James reached down beside him and grasped his bottle of rum tightly, bringing it to his lips and swallowing a grotesque amount without pause, gasping after the bottle had abandoned his touch and the liquid poured unabated deep into his throat. He had been here all night it seemed, but everything was night here, deep in the primal jungle of Tortuga. For that was what it was, really, not a village or a town, but a place were sin was rampant and embraced, worshipped by all in a landwithout salvation.
He sighed, ashamed and embarrassed of what he had become.
What had happened to his life? His career, the Commodore of the Caribbean, the enforcer of British rule, the man respected by others as the hunter of pirates, defender of all villages who became prey to their scavaging and ravaging ways.
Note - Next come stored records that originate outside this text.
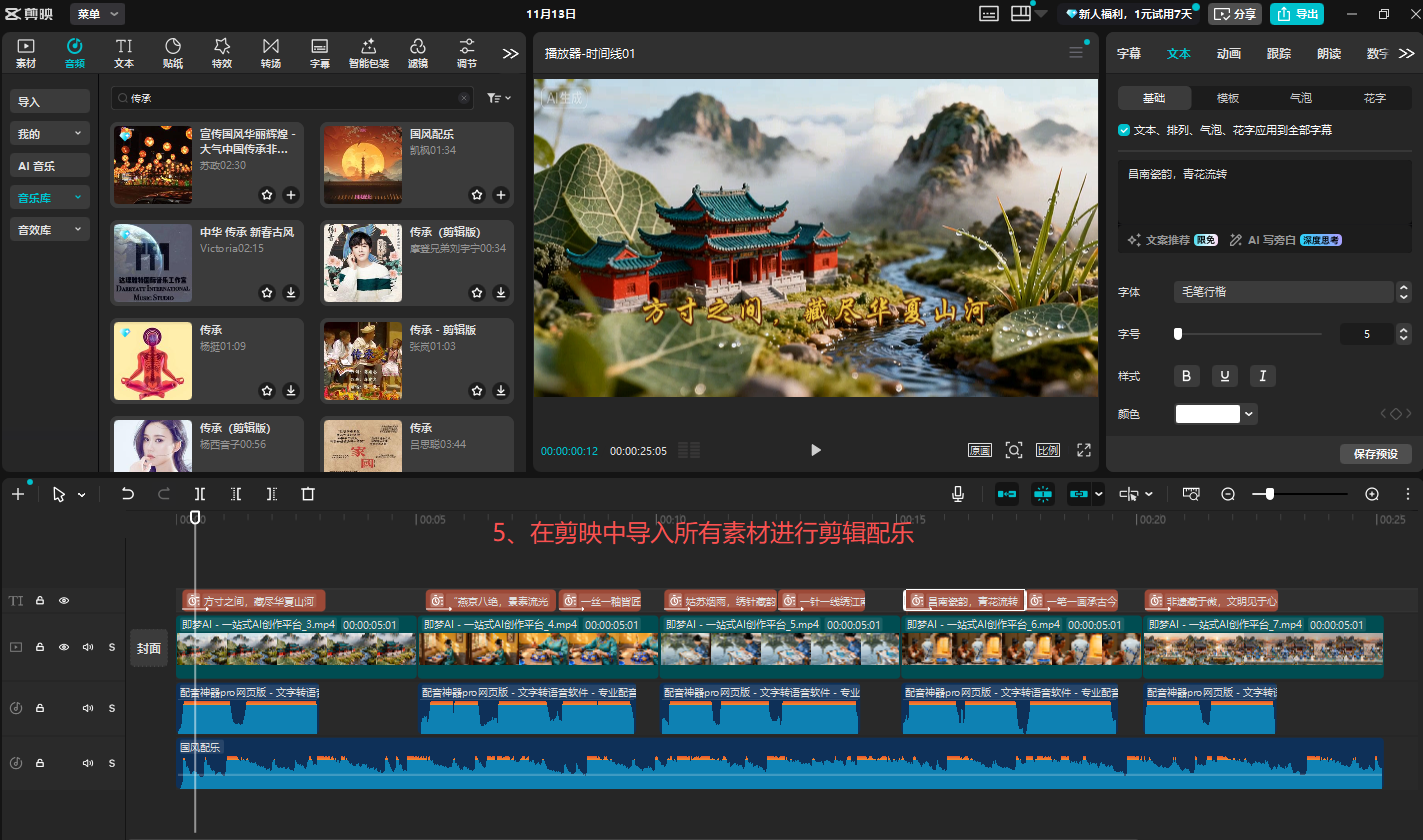Open the 菜单 dropdown at top left

(96, 14)
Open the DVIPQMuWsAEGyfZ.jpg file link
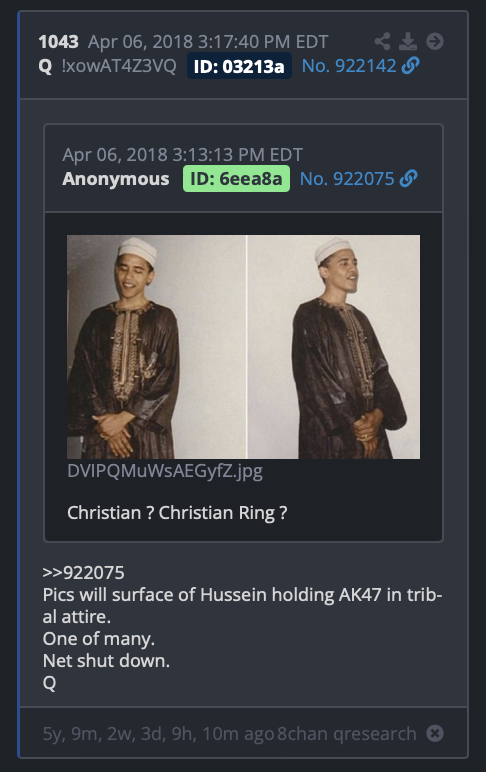The width and height of the screenshot is (486, 772). point(165,471)
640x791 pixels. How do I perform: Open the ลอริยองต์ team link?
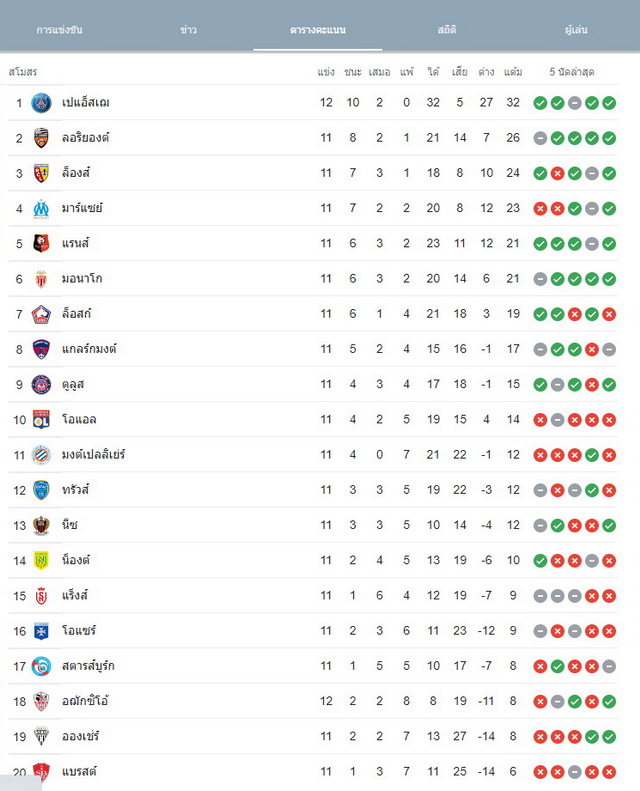pyautogui.click(x=86, y=138)
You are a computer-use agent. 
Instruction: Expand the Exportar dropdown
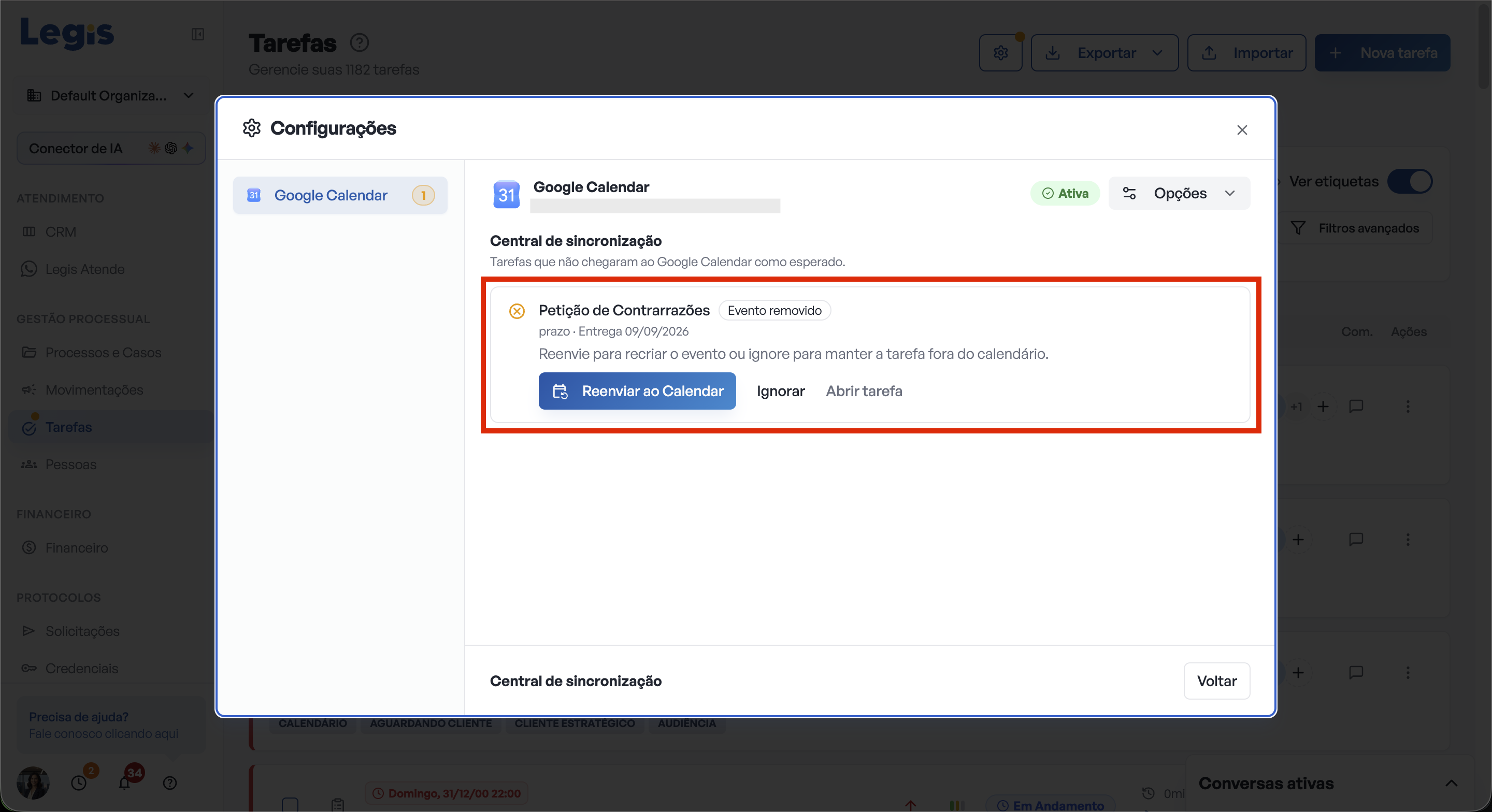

What had happened to that man, the clean, respectable, desirable James Norrington, engaged to the gorgeous and delightful Elizabeth Swann?
Picking up the bottle once more, he chuckled with an angry and sarcastic smile, as he thought of all the things he had had and he had lost.
Bloody pirates.
The bottle clanged back down onto his solitary table as he let it fall, having emitted it of all its' contents. Disappointed, he looked away, surveying the room with bloodshot eyes. His heart skipped a beat as his gaze caught the slim, perfect figure and immaculate blonde of a very familiar woman on the far side of the room. Elizabeth, he breathed, as his drink-weary mind hungrily devoured the familiar shape of the woman he had always loved.
She turned to him, though the noise of the room could not have permitted her to hear him, and as she locked stares with him, she smiled, and began to move across the room to him. Through the horde of people he watched her, as she wove between the bodies, dancing and yelling and cursing. And as she came closer, he realized that that temptuous body was not that of the woman he loved, nor were her blonde tresses as vibrant as Elizabeth's. His heart sank with the weight of a shattered hope.
Suddenly, though, a new feeling emerged from the inebriated core of his being. Did it really matter if it was not Elizabeth? Did he really care, here at the deepest pit of existence,in the darkest momentof his entire life? Right here and right now all he wanted was comfort, the comfort that he could only find in the arms of the woman he loved.
And as that would not be happening anytime in the foreseeable future, he was willingly to settle for this pretty maid, who had already settled into his lap and was gently kissing the edges of his unshaven chin. He was willing to find whatever pleasure he could with her, though no true happiness would ever occur. And he was even willingly to spend the rest of his life as a bloody pirate, if need be.
He had given up, simply. And all he had ever wanted was his life back.
Raising himself up unsteadily from the table, he drooped his arm over the girl's shoulders and led her out the door, eager to leave in the empty bottle of the rum all of his damned memories of a life that no longer existed and a girl that he could no longer love.